◆ DIRECTIVE ◆
Copy the records starting with the line that contains "Identify the location of told." and going on through the line that contains "This screenshot has height=1308, width=924.", replacing "location" with "position" and leaving everything else unchanged. Give only those lines, and leave the pictures out.

◆ SUPPLIED MATERIAL ◆
····················
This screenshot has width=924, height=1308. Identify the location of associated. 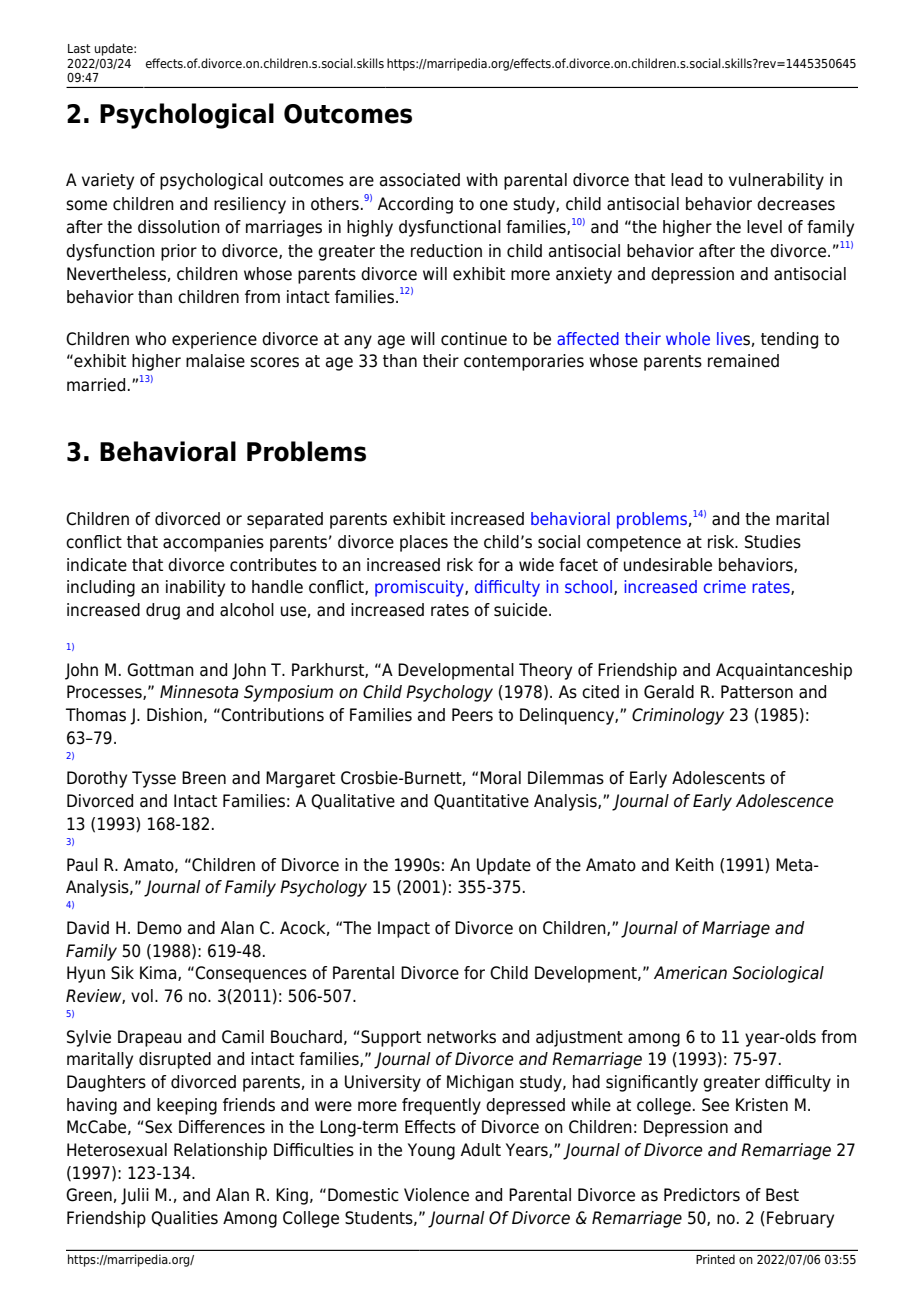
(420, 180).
····················
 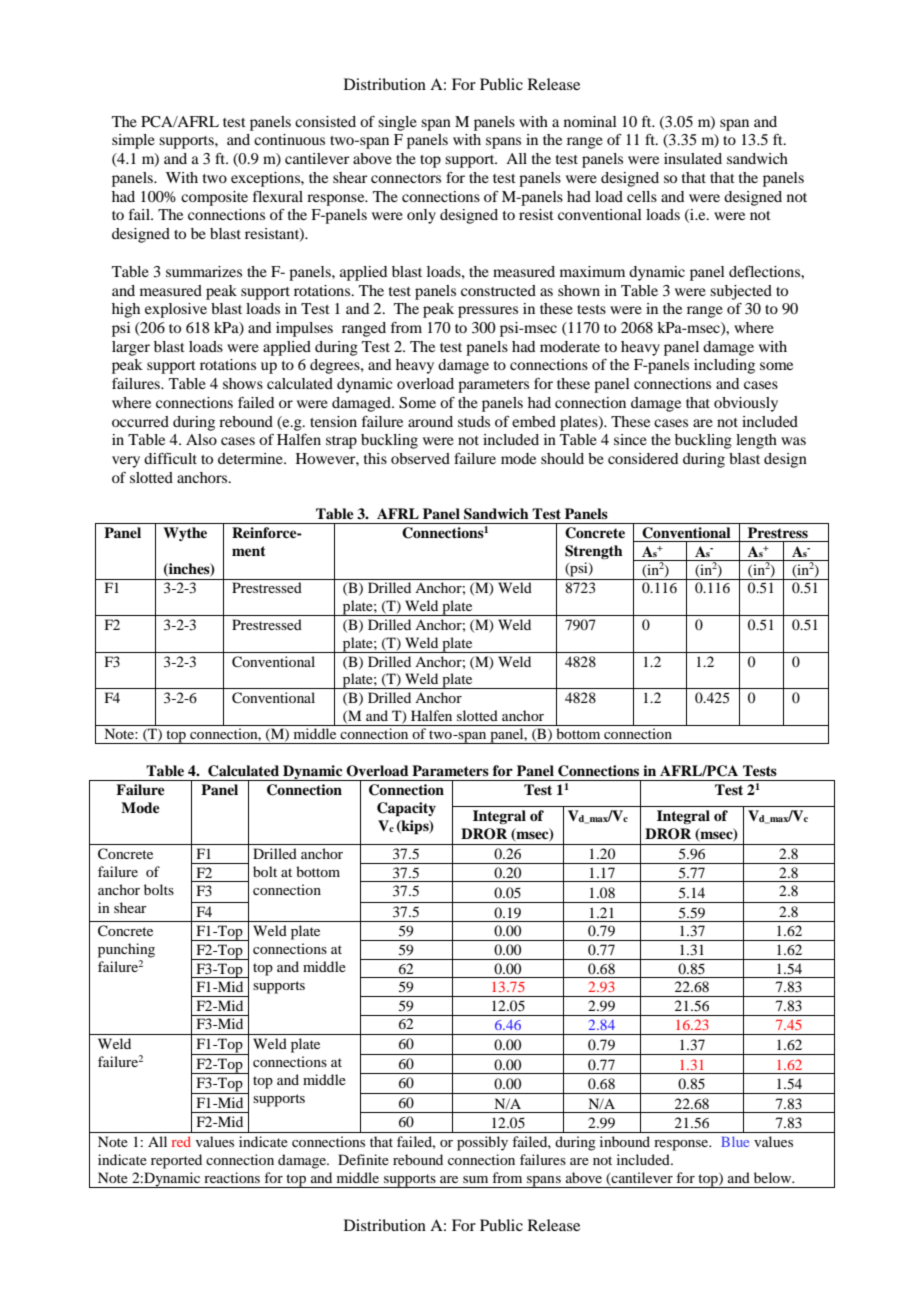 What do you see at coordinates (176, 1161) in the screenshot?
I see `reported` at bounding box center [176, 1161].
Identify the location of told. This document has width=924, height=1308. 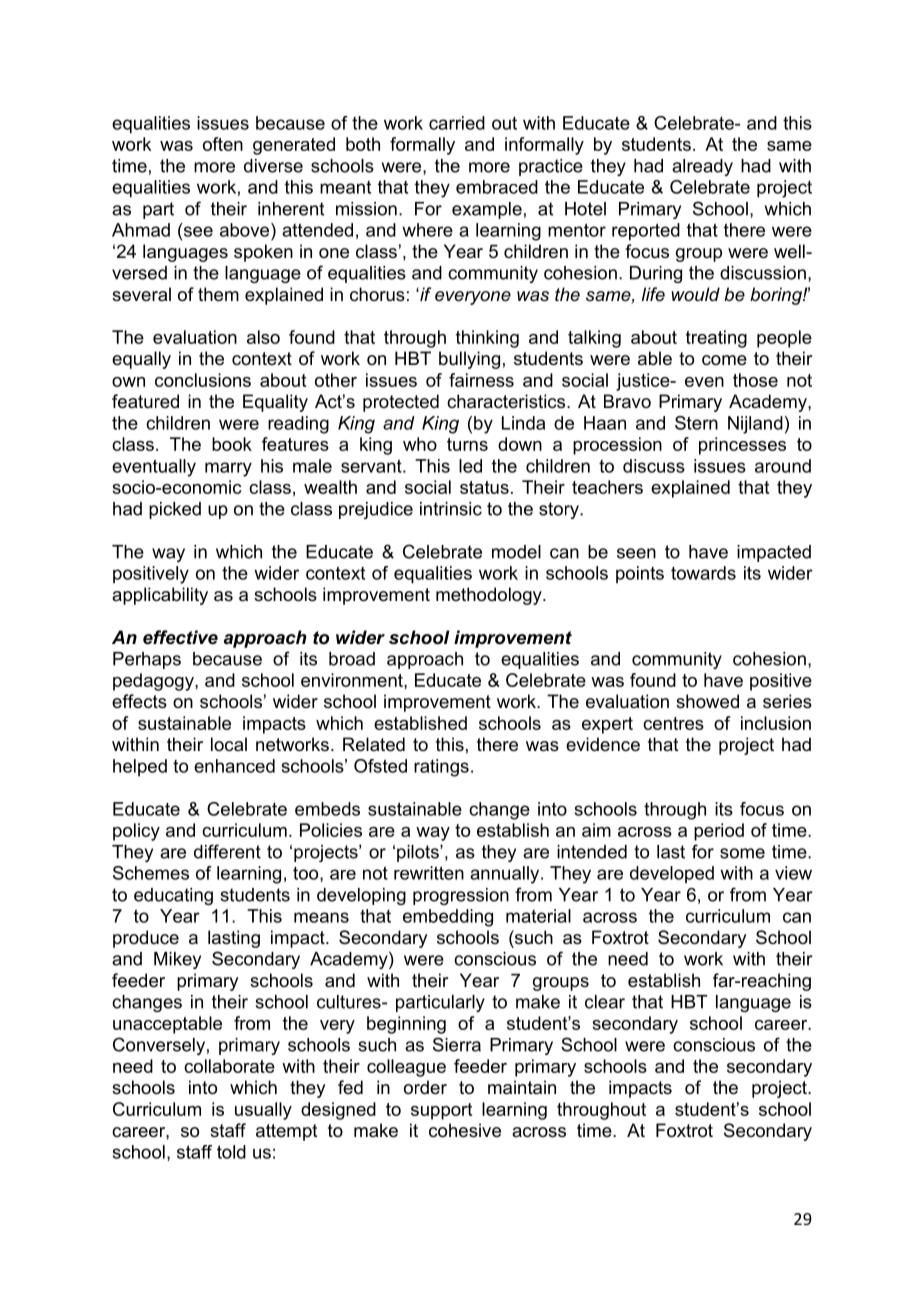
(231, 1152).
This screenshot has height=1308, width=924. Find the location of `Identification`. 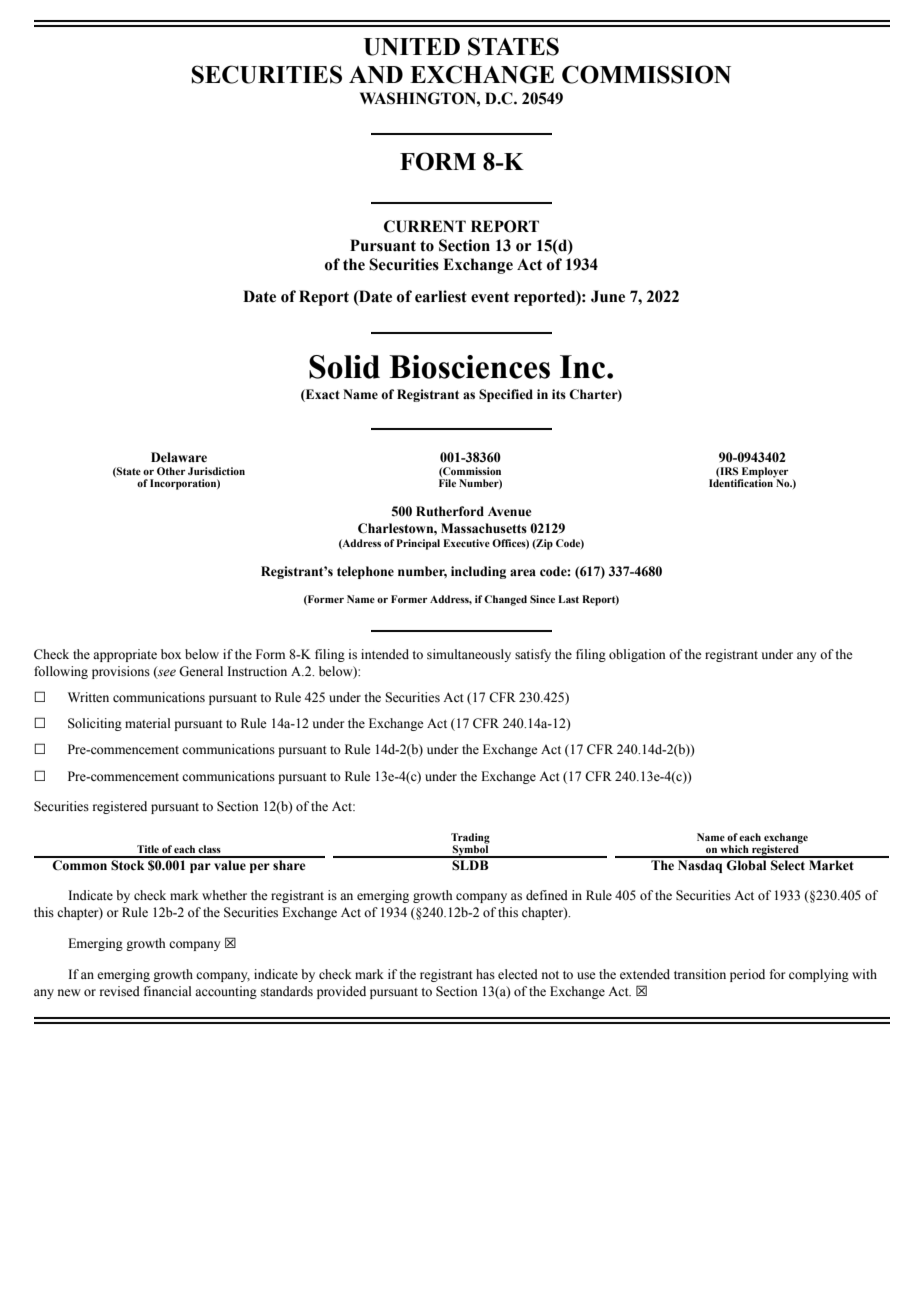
····················
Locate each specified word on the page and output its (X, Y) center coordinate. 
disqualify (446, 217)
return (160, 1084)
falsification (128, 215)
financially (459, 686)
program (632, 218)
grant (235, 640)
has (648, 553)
····················
◆ WRITTEN RESPONSE ◆
Identify the position of told. This document has width=924, height=1308. 
(231, 1152).
This screenshot has height=1308, width=924. Find the position of `Identification`. 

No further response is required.